Knipp was involved with the SRO program in a previous school system and found the SROs there taught, were role models, acted as liaisons with law enforcement, provided training for teachers, identified areas of concern from a safety standpoint and helped teachers understand community issues, such as gang identification.
Dickerson said each school district should make a decision on how to utilize SROs, and that should be based on input from students, parents and teachers. SROs should have counseling duties, he said, not just acting as armed guards.
Francis said SROS were an important part of the school safety program, but not the only part. Schools needed to be empowered with the resources to do their job of keeping schools safe as effectively as possible.
SROs are about building relationships with students, Andrews said. He takes pride in working with law enforcement in his community and said SROs area about teaching, setting an example and providing security. He added he does not believe in arming teachers.
Roper believes placement of SROs should be on a case-by-case basis, with the decision made based on what is best for the children. The program should be regularly reviewed to make sure it is accomplishing what the school system wants to accomplish.
Q: The director of schools should be knowledgeable in all areas of the school system. Describe your experience and competence regarding the following areas: the budget process from development to presentation to implementation; long range plans for capital building expenses; building support with county commissioners to support the needs of Cumberland County schools; and reviewing staff and making changes if needed.
Albright said he works with a no-frills budget. He's had experience with building projects, with a six-school building program recently completed that involved careful planning and implementation. Schools were renovated but never closed during the construction process. He said he's had good relationships with his county board and state delegates in West Virginia, communicating on educational issues. In personnel issues, Albright said he had extensive experience and pointed to the staffing reductions he had to implement at his current school system.
"Those cuts can be painful, but 86 percent of my budget is personnel," he said.
Knipp said the budget process was a year-long process, looking at revenues, priorities, strategic plans and conversations with principals on building-level needs.
She did not have previous experience with a capital building program, but did administer small grants to assist in establishing a pre-kindergarten program at a previous position. That involved a lot of finance, she said, but no building.
She said a comprehensive needs assessment would help to show county commissioners, the funding body for the county, the needs of the school system. It was important, she said, to show the benefits not only to the school system but the community as a whole.

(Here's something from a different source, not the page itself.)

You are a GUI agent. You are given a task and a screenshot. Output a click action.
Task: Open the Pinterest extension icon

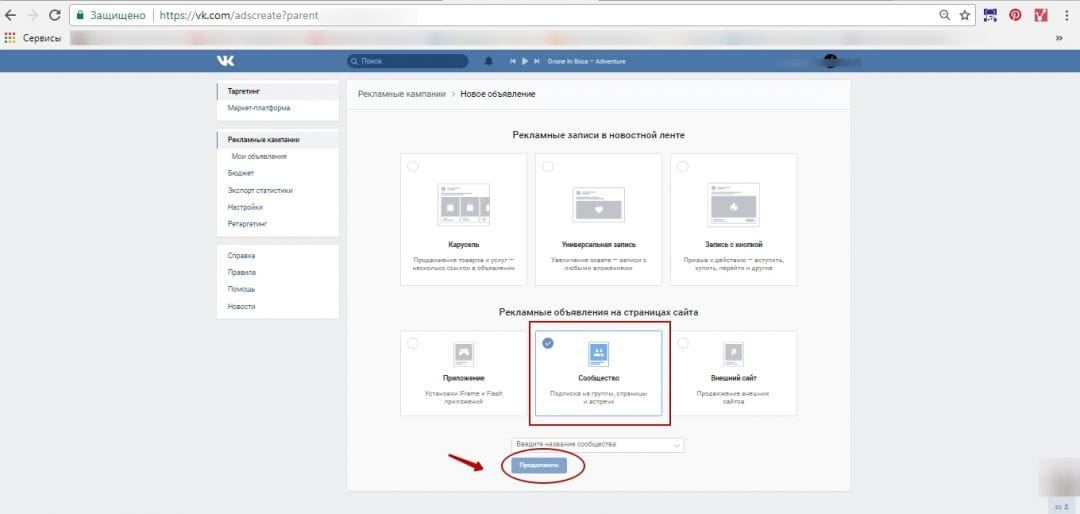(1015, 15)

In staff changes, Knipp said the focus always had to be on what was best for the children. Professional development, training and coaching could be sufficient to help teachers improve to be more effective teachers, but it was important to have the right people in the right place.

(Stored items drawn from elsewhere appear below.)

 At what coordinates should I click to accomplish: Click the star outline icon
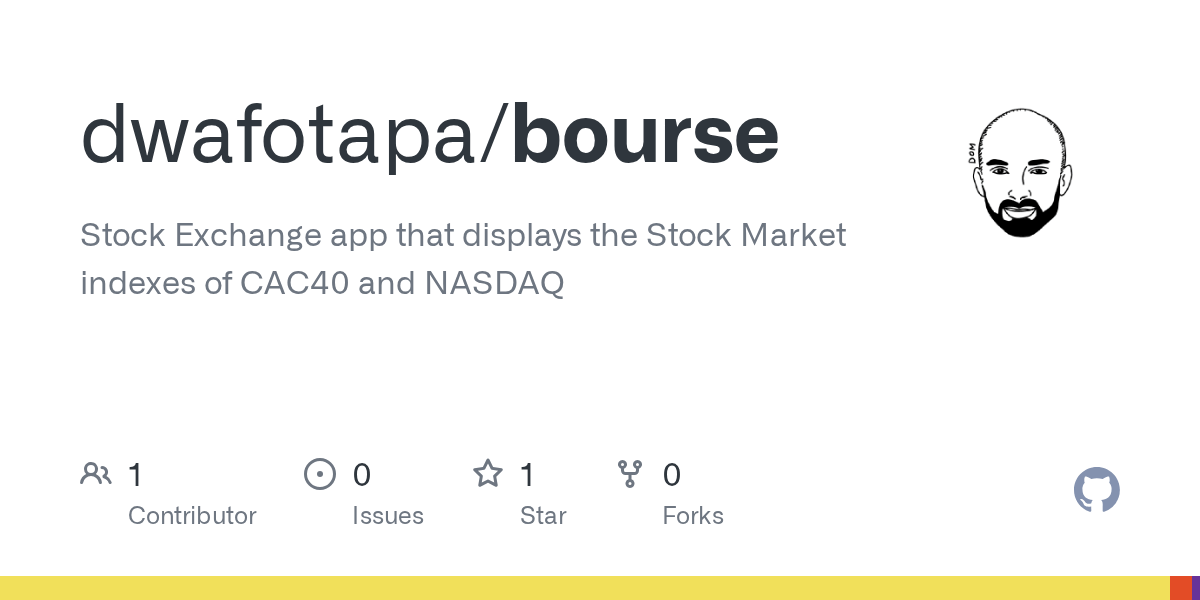[488, 474]
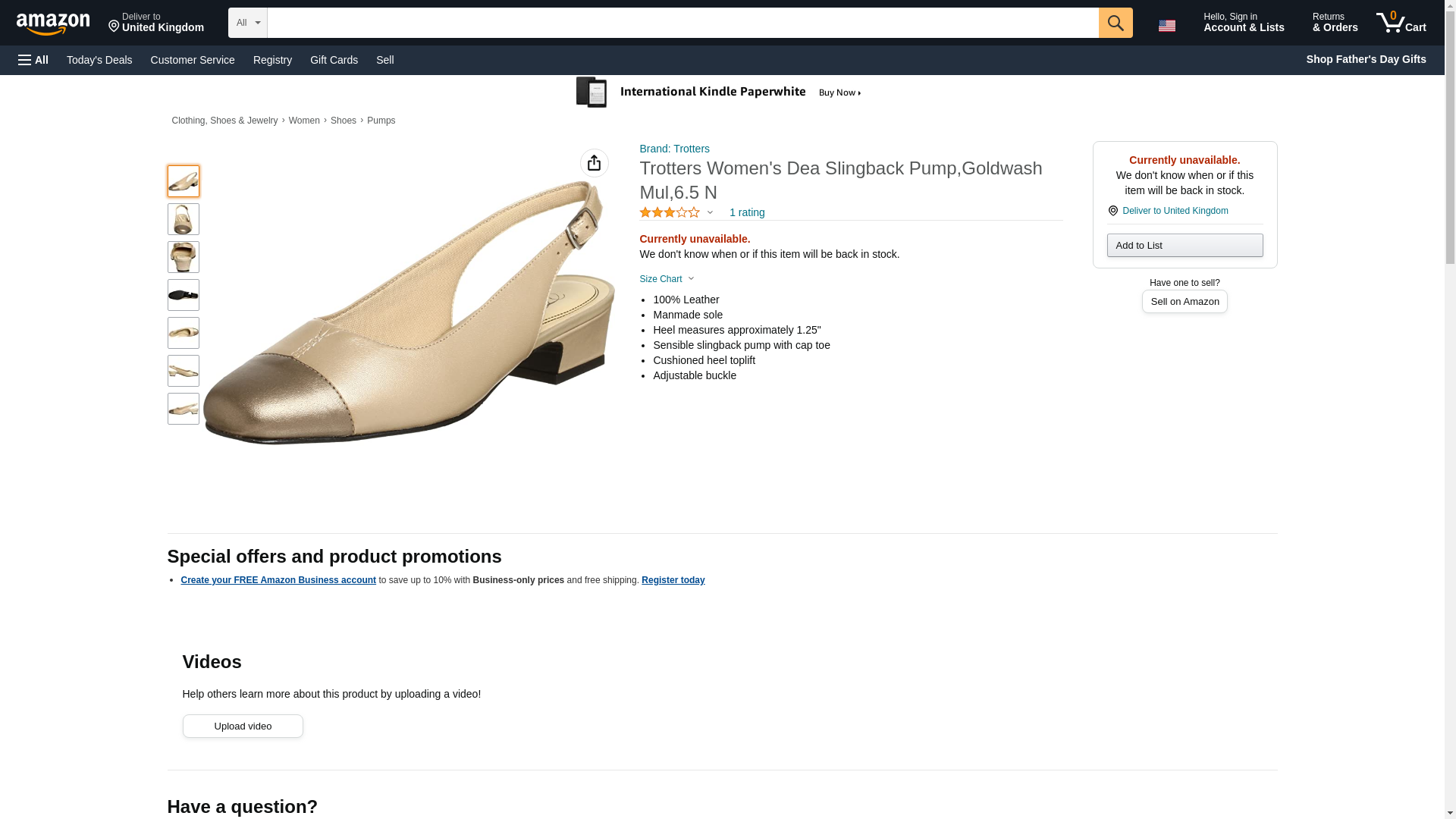Image resolution: width=1456 pixels, height=819 pixels.
Task: Click the star rating icons
Action: tap(670, 213)
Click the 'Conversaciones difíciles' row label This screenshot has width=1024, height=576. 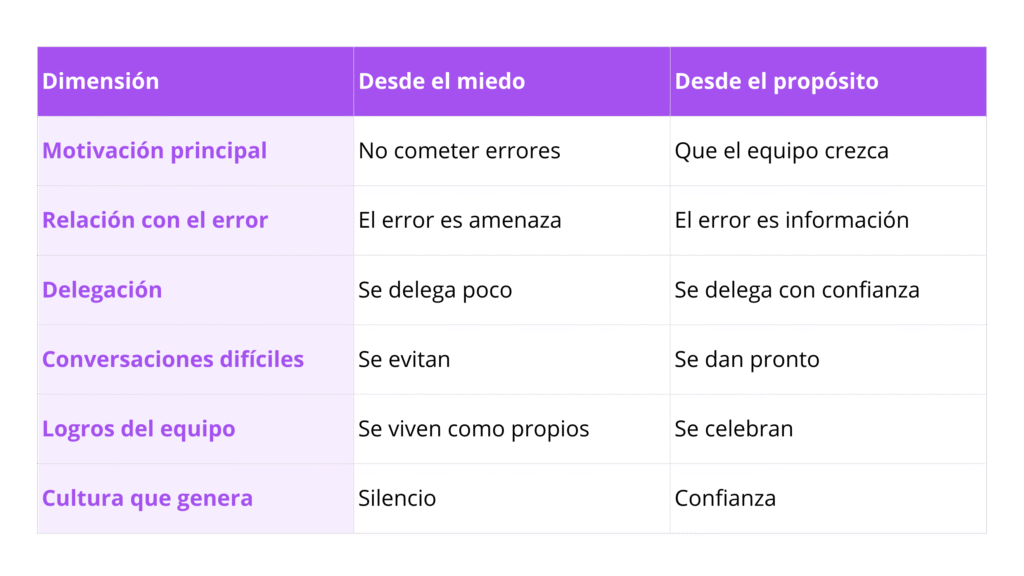click(x=173, y=359)
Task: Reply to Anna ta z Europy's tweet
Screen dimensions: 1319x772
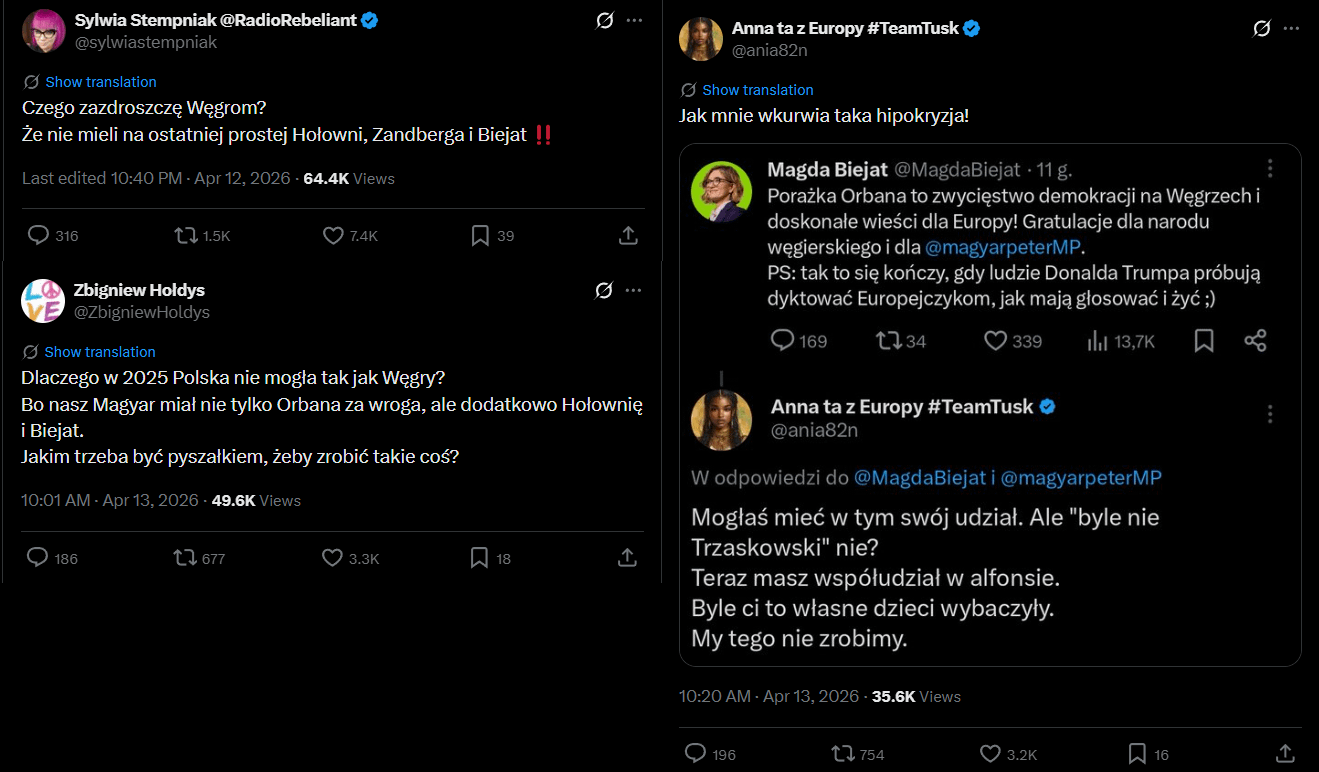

"You have to make those tough decisions, but you do it because it's what's best for the children," Knipp said.
Dickerson said a resource plan that allowed the school system to get the most bang for its dollars was important and programs needed to be evaluated to ensure they were effective use of dollars. He's worked in systems where he oversaw building programs as well as re-evaluated a building plan after a reduction in student enrollment following a significant loss of jobs in the community, reallocating space as necessary.
Dickerson said he understood the pressures of county commissioners tasked with funding numerous areas of the community. He said talking with each commissioner and the county mayor and attending meetings to build a relationship was important.

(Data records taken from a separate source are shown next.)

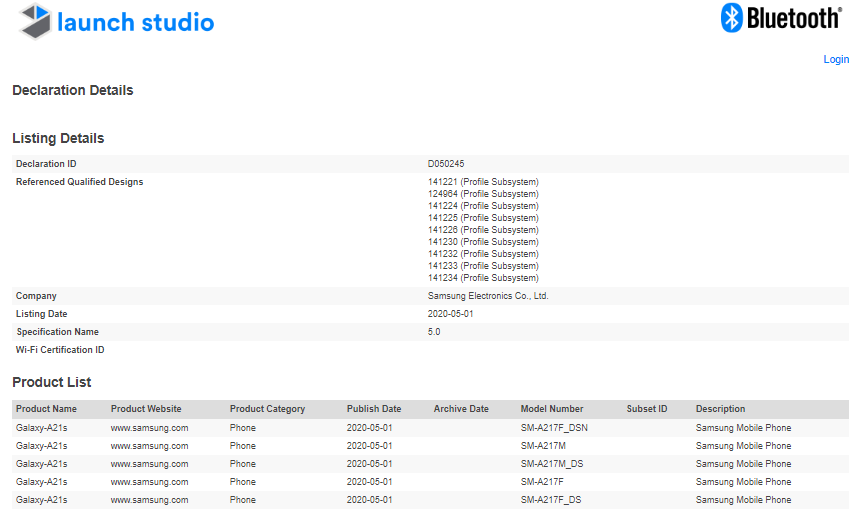857x522 pixels.
Task: Follow the 141225 Profile Subsystem link
Action: point(483,218)
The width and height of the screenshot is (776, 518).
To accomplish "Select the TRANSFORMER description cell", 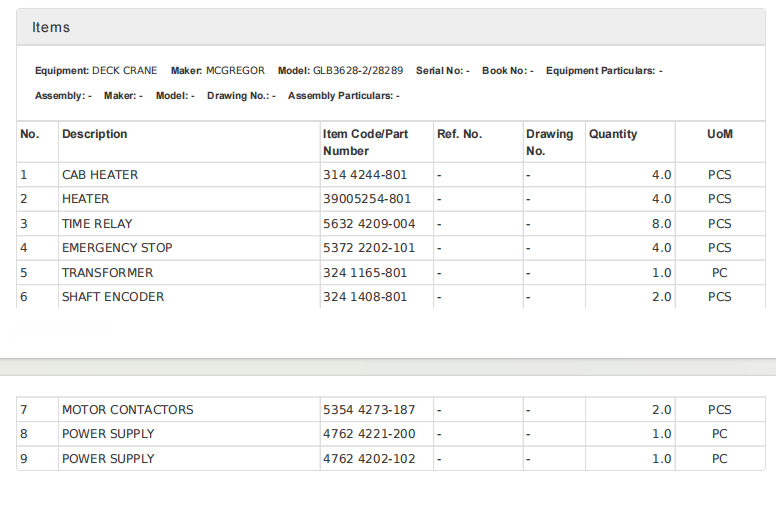I will (x=107, y=273).
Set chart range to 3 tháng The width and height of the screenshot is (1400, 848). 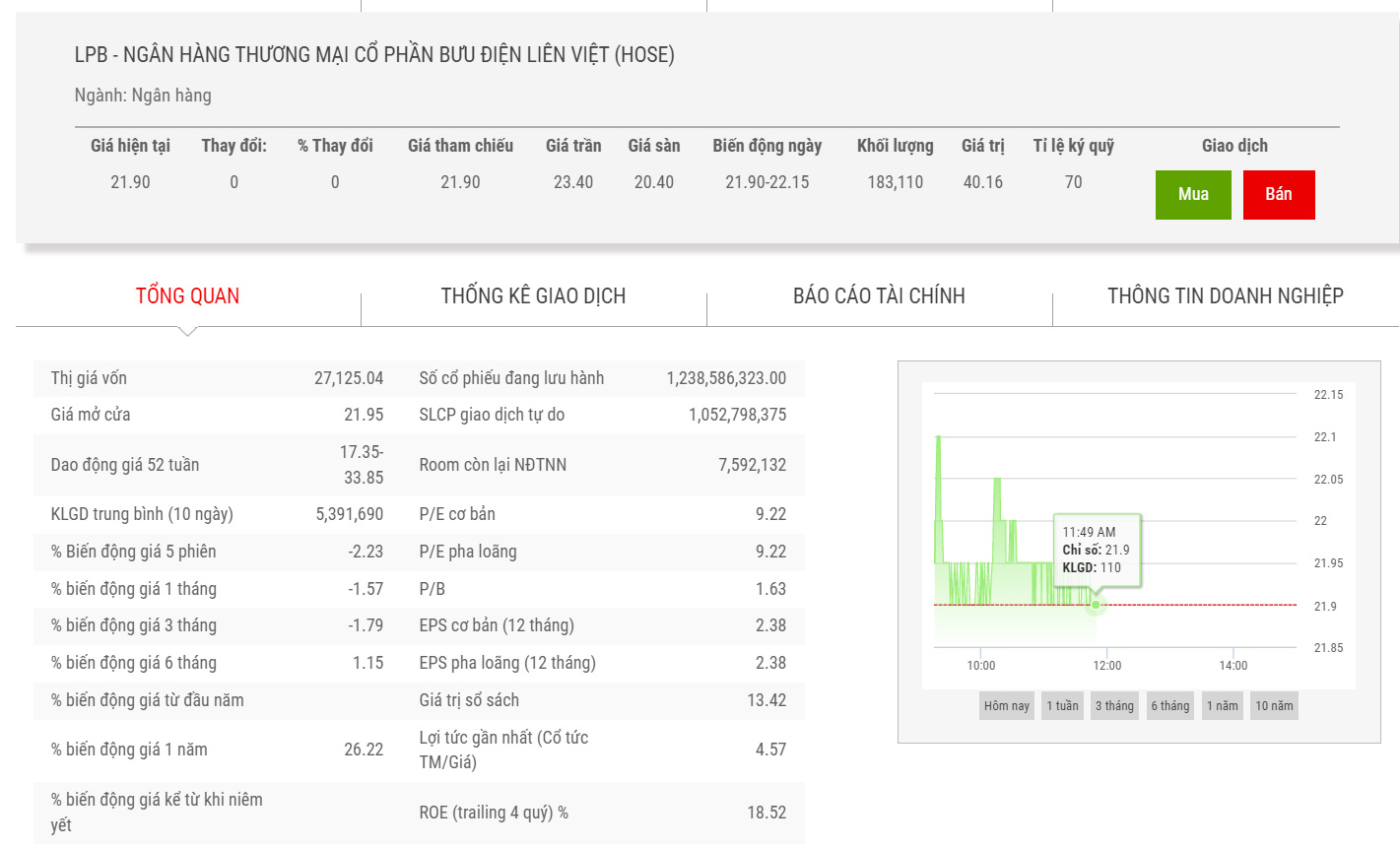pyautogui.click(x=1114, y=705)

In making staff changes, Dickerson said the new teacher evaluation system offered an opportunity to develop professional growth plans. "We work to help get them there," he said. "If they don't put the work in, we would let them go."
Francis said he believes in a zero-based budget process that is driven by a needs assessment and federal law. He said it was important to track funds and programs to make sure funds are used in the most effective way. Teachers can't be cut out of the process, he said, adding they could help identify priorities in situations where cuts were needed. A long-range capital building plan needs to have input from all segments of the community, he said, to get people committed. He helped to get a referendum passed in Wilson County to increase tax funding for schools.
"That was the first, only and last tax increase passed by referendum there," he said.
Francis has previously served as a county commissioner and said he understands the tough job those individuals face. He said the school system should involve, engage and embrace the county commission and listen to their concerns.
In reviewing staff and making changes, Francis said he understood the many challenges facing school staff, including new evaluations, changes to tenure, the implementation of common core standards and other education reform. He said he believed in evaluating, observing, listening to and talking with teacher and helping them improve, but also looking at the data.
Andrews said needs and expenses should be prioritized according to a strategic plan and he likes to save up a fund balance that can then be used for one-time projects, giving every part of the community a project from those funds. He's had experience in capital building programs, including building two new high schools. An older building program had planned for a third high school in his district, but in evaluating the needs and resources, that was revised to convert a middle school to a part of the high school campus and building a new middle school. A new $118.9 million building plan has been approved to build two elementary schools, two to three middle schools and convert the middle school and renovate a high school.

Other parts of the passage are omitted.